Content starts
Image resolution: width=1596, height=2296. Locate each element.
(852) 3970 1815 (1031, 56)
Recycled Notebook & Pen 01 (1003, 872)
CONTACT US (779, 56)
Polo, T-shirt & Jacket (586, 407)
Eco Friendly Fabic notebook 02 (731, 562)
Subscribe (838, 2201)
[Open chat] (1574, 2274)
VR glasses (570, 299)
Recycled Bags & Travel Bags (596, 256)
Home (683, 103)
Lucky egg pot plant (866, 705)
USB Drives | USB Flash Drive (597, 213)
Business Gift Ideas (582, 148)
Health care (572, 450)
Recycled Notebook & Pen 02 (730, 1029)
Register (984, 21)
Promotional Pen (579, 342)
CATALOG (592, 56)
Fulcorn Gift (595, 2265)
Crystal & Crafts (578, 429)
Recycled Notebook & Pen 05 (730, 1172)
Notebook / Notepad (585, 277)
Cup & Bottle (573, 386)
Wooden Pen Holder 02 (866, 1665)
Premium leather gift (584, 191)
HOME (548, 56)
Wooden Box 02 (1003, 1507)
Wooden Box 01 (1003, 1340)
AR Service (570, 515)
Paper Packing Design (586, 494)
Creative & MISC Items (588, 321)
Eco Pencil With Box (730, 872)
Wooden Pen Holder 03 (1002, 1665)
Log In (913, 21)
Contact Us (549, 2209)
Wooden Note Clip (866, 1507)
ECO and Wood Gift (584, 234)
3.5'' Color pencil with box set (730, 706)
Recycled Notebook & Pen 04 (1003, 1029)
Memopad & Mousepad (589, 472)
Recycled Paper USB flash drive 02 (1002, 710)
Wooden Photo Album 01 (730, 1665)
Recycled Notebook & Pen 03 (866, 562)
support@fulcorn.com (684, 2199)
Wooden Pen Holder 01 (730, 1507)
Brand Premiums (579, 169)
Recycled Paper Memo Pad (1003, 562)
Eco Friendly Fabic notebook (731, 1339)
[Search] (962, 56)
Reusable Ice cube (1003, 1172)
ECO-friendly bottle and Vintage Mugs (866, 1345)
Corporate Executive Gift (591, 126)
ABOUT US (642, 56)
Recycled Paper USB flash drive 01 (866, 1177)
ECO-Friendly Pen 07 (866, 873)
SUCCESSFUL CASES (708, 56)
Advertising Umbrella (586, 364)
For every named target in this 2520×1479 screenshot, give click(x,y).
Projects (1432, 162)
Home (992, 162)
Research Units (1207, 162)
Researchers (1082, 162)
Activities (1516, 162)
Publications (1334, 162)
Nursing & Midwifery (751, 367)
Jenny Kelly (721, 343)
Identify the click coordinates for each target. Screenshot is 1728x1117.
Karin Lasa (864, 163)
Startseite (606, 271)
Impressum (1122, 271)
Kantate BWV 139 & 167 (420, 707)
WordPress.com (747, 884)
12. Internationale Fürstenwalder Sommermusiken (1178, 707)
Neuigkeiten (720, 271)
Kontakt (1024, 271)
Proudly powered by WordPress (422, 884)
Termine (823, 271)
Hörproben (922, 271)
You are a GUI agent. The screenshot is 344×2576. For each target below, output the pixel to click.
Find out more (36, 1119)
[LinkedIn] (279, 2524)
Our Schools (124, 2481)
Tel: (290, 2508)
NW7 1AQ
Content ends
▶ _GOAL OF THE EXERCISE_
Tally the lines of the data that contain the word "Wooden", and give only that tally.

▶ _OUTPUT OF THE TASK_
7